30 Septembre 2006
Date et heure inconnus,
Où sont mes clés?
Elle commence à trembler et fouille dans son sac avec fébrilité. Pas de clés. Elle palpe la poche de sa veste et de grosses gouttes de sueur apparaissent sur son front ridé et mat. Elle aborde son voisin, un homme en survêtement, qui lui explique gentiment avec un petit accent sud-américain que ses clés traînent derrière elle, attachés à une petite ficelle. Elle bredouille quelques mots et remet ses clés dans son sac. Elle se met à entreprendre cet allié et lui parle de sa fille qui est loin, de son mari qui est mort. Elle lui demande pourquoi il est là. Elle lui demande pourquoi elle est là. Elle cherche un autre contact visuel et sourit à une paire d'yeux fuyants. Elle imprime un regard insistant et aussitôt, son esprit reprend son vol, laissant les regards se débrouiller entre eux. Avez vous l'heure s'il vous plait ? Elle n'entend pas la réponse. Sa veste est râpée, sa chemise est maculée de petites taches de gras, les cheveux blancs s'éparpillent, les dents manquent, la bouche s'agite dans un mouvement de mastication automatique. Elle explique qu'elle habite de l'autre côté de la rivière à seulement trois minutes à pied de l'embarcadère. Non elle ne traverse pas souvent la rivière, car elle a peur de sortir de chez elle. Elle salue une femme sur la droite et lui fait remarquer qu'elle n'a pas changé. Elle cherche à nouveau ses clés dans sa poche et constate avec soulagement qu'elles y sont encore, puis elle s'enquiert de la durée de la traversée avant de revérifier le contenu de son cabas.

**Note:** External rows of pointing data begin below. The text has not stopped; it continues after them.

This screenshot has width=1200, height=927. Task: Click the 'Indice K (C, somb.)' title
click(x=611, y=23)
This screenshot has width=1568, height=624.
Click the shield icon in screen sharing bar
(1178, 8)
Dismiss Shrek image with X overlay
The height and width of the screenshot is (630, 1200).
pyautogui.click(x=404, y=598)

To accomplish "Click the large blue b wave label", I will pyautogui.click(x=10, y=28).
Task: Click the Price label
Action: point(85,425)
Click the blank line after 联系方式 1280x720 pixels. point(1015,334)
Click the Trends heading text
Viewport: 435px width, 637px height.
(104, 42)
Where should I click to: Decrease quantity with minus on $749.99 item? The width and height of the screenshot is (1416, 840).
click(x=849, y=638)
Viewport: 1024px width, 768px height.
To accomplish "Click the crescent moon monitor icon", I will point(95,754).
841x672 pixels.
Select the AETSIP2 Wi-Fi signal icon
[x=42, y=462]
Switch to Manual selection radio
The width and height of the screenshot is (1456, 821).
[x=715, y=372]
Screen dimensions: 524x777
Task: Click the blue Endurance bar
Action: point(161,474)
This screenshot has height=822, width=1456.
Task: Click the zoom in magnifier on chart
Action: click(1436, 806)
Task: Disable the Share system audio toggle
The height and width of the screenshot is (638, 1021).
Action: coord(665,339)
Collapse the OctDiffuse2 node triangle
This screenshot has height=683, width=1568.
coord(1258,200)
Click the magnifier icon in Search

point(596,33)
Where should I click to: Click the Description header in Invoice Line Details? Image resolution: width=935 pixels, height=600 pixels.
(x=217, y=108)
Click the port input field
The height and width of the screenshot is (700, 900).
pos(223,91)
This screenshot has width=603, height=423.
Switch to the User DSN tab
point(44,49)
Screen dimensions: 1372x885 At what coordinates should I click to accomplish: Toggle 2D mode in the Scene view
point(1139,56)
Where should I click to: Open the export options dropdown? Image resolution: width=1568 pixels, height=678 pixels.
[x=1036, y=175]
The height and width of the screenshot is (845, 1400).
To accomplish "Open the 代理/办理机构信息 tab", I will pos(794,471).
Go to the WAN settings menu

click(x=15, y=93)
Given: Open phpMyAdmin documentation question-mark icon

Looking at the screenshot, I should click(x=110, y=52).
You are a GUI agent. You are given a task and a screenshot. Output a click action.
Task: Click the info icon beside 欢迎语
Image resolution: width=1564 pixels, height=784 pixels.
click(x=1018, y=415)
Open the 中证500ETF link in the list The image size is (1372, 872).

Elle parle de sa fille qui est loin, de son fils qui ne vient plus la voir, elle cite les dates de naissance de ses petits enfants mais elle ne se souvient plus de leurs prénoms. Une musique un peu forte s'échappe d'une oreille voisine et elle se met à danser, puis à chanter des chansons d'un autre siècle. Les autres voyageurs écoutent et s'apitoient sur leur propre futur qu'ils imaginent désespéré et solitaire. Leur empathie n'est que conscience de leur propre déchéance.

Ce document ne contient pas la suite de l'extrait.